May 27, 2013
The Interstate 5 Bridge over the Skagit River 60 miles north of Seattle collapsed on May 23, landing three people and their cars in the river. This is certainly not the first bridge failure. Everyone remembers the 2007 rush-hour collapse of the I-35 Bridge in Minneapolis, Minnesota, killing 13 people and injuring hundreds more.
In 1989 there were three major bridge collapses: the Cypress Street Viaduct in Oakland, California, killing 42 people; the San Francisco-Oakland Bay Bridge, connecting San Francisco and Oakland, California, killing one person; and the Hatchie River Bridge in Covington, Tennessee, killing eight people.
President Obama, in his State of the Union Address this year, urged repairs of the “nearly 70,000 structurally deficient bridges across the country.” But words are cheap.

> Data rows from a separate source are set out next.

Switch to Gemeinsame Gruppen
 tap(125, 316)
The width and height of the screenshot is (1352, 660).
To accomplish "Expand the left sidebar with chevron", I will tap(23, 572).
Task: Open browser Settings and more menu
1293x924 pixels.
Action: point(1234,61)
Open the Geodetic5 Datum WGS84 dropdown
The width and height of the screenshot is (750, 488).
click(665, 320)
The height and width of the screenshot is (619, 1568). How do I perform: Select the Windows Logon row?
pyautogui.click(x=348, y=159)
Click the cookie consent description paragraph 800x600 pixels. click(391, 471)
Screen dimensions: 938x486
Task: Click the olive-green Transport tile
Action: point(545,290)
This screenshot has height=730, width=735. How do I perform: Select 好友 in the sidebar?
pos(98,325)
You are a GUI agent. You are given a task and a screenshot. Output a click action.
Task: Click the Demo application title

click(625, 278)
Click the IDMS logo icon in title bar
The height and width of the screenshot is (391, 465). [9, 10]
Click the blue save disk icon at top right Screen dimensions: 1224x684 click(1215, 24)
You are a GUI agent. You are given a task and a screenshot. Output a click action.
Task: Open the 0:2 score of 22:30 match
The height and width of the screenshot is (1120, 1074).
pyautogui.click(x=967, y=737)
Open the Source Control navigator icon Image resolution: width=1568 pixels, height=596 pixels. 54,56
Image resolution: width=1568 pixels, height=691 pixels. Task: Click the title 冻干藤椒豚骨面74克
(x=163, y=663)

The Seattle bridge was not even deemed “structurally deficient.” It was classified as “functionally obsolete.” A truck with a supposedly oversized load may have hit some of the trusses while crossing the bridge, leading to its collapse. Having a low clearance is exactly why the bridge was obsolete and ultimately led to its demise.
Over a quarter of this country’s bridges were classified as “functionally obsolete” or “structurally deficient” in 2012. One-third of the existing bridges have exceeded their 50-year design life.
The bridges in this country are as broken and deficient as the capitalist system itself, which appears incapable of solving this problem, even with millions of people out of work. What’s it going to take to fix the bridges?
Maybe some politicians in Washington will get some first-hand experience on one of the city’s bridges – with 77 percent of them classified as deficient!